I got this idea from Jessica at Trivium Academy, and she’s taking sign up links in her Mister Linky for those who choose to participate. Go to Trivium Academy for more information and links to other homeschool reporters.
Our homeschooling is at “low tide” this month as Melissa Wiley would say. We’re trying to do math every day, but not much else is scheduled, school-wise. On Wednesday, Eldest Daughter, who was home sick from work, told Karate Kid (10) that instead of doing his math lesson, he could read Hamlet, the entire play. I went along with it, and it ended up with Karate Kid and Brown Bear Daughter (12) on the couch reading the play aloud while Betsty-Bee listened desultorily. They seemed to enjoy the experience, but only made it through about half of the play on Wednesday. Hamlet is a long play. I showed them this rather memorable clip from Gilligan’s island. Warning: It sticks in the memory just like those bad Chirstmas songs. I always find myself humming, “Neither a borrower nor a lender be” to the tune of ? whenever I think of Polonius the advice giver.
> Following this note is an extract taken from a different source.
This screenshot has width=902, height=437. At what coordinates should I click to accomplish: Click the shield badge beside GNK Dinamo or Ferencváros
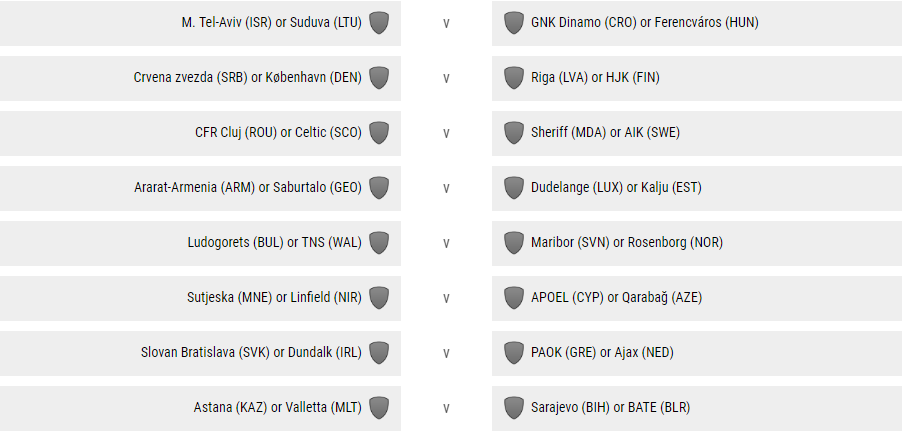tap(514, 23)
After they read about half of Hamlet aloud, KK and Brown Bear got tired of Hamlet’s shilly-shallying around, and they decided to memorize and act a scene from Comedy of Errors. We call it the “My Gold, Quoth He” scene.
Books read to Z-baby (6) this week:
Sometimes I’m Really Happy, God by Elspeth Campbell Murphy.
Rumpelstiltskin.
Karate Kid’s been reading Elllie McDoodle and Harry Potter. (Sounds like an intriguing couple, doesn’t it?)
Brown Bear Daughter was deliriously jubilant to receive a copy of Kiki Strike: The Empress’s Tomb by Kirsten Miller in the mail on Thursday. So, she’ll spend Thursday evening and Friday reading that sequel to the first Kiki Strike book, one of her favorites from last year.
We’re reading David Copperfield aloud in the evenings. It’s going slowly, but O.K. Brown Bear Daughter and Karate Kid are following along fairly well, and the little girls are listening because it’s either that or go to bed. And no one in my house ever wants to go to bed. Family aversion to beds. (Except for me, so the bed-hostility gene must be in Engineer Husband’s gene pool.)
Organizer Daughter (age 16) is still having math class this week and next, so she still has math lessons to do. And she and a friend are studying 20th century history with me, so they’re supposed to be reading about and studying the 1920’s in preparation for a test next week. I handed Organizer Daughter a picture book about Charles Lindbergh on Thursday, and she looked at me as if I were crazy. I happen to think picture books are perfectly acceptable for 16 year olds as well as preschoolers and adults.
Z-baby also spent much of the week trying to get someone to play card games with her: War, Alligator, and Match. I figure that’s mildy educational.
On Thursday, Karate Kid, Betsy-Bee, and Z-baby went with their father to the canoeing Christmas party. They all got to ride in a canoe and explore the flora of the local creek environment.